- About Scala
- Documentation
- Code Examples
- Software
- Scala Developers
Advice to improve some code?
Mon, 2009-02-02, 03:43
In trying to get better at Scala, I've been trying to work on some small
exercises. Would someone more experienced mind looking at what I've written
and advising if there is a better "Scala way"?
The problem is this: Given some plain text files describing people in a few
different formats, write a program to import and print out all the people.
Here are a few sample input formats:
Input format: Comma separated
# Last name, First Name, Gender, Favorite Color, Birthdate
Anson, Nigel, Male, Tan, 2/16/1941
Bellevue, Tara, Female, Yellow, 4/24/1976
Input format; Pipe separated
# First name, Last Name, Middle Initial, Gender, Birthdate
Stan | Smythe | D | M | Blue | 2-3-1992
Barbara | Sanderson | A | F | Purple | 7-21-1962
I am using the following code to convert the list of files to a List of
Person objects.
case class Person
val inputFormats = List( new CommaParser(Source.fromFile("...")), new
PipeParser(Source.fromFile("...")) )
val allPeople = inputFormats.flatMap { _.parse }
// Sorting and printing the people omitted
Here's the start of the parsing code. I am not using the parser combinator
library since that seemed to be tuned to parsing languages - not necessarily
data. (Is this correct?)
// A base class, using the template method pattern
abstract class FormatParser {
val token: String // The token to split
val input: Source // The lines to parse
// The parse method is abstract, defined per each subclass
def createPerson(tokens: List[String]): Person
def parse(): List[Person] = {
input.getLines.map(parseLine).toList
}
private def parseLine(input: String) = {
val components = input.split(token).map{ _.trim }
createPerson(components.toList)
}
}
I made the Parsers as classes using the template method pattern; the base
class had the functionality to take a list of Strings read from a file,
tokenize based upon the abstract separator, and map each line to a Person
using the abstract parseLine function. Subclasses must implement the token
abstract value as well as the createPerson function.
This use of the template method pattern felt very Java-ish; is there a more
Scala-ish ways to represent this functionality?

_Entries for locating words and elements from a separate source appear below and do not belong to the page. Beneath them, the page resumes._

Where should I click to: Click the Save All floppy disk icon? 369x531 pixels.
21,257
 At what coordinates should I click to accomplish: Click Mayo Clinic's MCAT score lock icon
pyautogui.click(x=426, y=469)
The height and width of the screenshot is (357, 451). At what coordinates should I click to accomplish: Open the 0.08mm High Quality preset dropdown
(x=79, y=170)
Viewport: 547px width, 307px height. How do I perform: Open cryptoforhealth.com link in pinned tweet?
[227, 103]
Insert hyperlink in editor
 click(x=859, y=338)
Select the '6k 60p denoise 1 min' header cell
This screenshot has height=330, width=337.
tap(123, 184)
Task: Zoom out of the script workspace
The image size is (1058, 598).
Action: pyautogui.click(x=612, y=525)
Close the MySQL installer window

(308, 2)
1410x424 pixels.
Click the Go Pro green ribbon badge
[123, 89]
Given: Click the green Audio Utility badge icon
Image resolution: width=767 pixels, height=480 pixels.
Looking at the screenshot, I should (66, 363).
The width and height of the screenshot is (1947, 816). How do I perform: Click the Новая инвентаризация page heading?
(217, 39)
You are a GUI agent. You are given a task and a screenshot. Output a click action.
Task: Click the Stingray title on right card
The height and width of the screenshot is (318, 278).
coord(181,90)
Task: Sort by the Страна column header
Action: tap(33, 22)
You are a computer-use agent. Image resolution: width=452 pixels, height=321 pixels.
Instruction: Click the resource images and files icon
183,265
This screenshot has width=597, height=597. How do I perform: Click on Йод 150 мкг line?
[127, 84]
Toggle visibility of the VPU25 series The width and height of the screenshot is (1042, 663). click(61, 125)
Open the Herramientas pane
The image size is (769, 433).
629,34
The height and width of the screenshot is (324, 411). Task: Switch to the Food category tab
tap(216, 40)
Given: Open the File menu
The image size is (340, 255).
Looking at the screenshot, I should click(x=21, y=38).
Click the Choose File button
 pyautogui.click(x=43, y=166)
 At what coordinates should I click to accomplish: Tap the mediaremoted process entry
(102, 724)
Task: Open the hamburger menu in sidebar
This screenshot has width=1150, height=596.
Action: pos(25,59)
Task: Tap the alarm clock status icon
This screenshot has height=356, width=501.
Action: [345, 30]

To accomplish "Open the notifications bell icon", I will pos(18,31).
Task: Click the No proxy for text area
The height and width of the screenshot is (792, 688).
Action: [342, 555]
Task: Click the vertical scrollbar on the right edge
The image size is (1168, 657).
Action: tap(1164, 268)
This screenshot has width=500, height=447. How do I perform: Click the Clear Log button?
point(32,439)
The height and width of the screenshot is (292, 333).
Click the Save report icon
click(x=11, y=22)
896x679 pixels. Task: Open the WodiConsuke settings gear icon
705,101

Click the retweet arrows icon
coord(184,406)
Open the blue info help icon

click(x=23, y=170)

// Parser implementations provide the separator token,
// a date format, and a method to convert a list of String tokens
// into a Person object
class CommaParser(val input: Source) extends FormatParser {
val token = ","
val dateFormat = new SimpleDateFormat("m/d/yyyy")
def createPerson(tokens: List[String]) = tokens match {
case lastName :: firstName :: gender :: favoriteColor :: date :: Nil =>
new Person(lastName, firstName, "", gender, favoriteColor,
dateFormat.parse(date))
case _ => throw new IllegalArgumentException("Does not parse!")
}
}
class PipeParser(val input: Source) extends FormatParser {
val token = "\\|"
val dateFormat = new SimpleDateFormat("m-d-yyyy")
def createPerson(tokens: List[String]) = tokens match {
case lastName :: firstName :: middle :: gender :: favoriteColor :: date
:: Nil =>
new Person(lastName, firstName, middle, gender, favoriteColor,
dateFormat.parse(date))
case _ => throw new IllegalArgumentException("Does not parse!")
}
}
Here I use pattern matching to name the fields in the order they appear in
the input text file format.
Can anyone provide me any advice or suggestions as to how to improve this
code? Thank you for your feedback!
Cheers,
Dan
Tue, 2009-02-03, 05:17
#2
Re: Advice to improve some code?
Thank you Jon and Thomas for your feedback - it's very helpful! I like the
idea of using extractors; definitely makes things more declarative.
Two follow-ups:
1. I had originally modeled Gender as an Enumeration. I handled parsing the
String by writing an implicit conversion from string to Gender, but it seems
like a extractor/unapply method could be useful on Enumerations as well?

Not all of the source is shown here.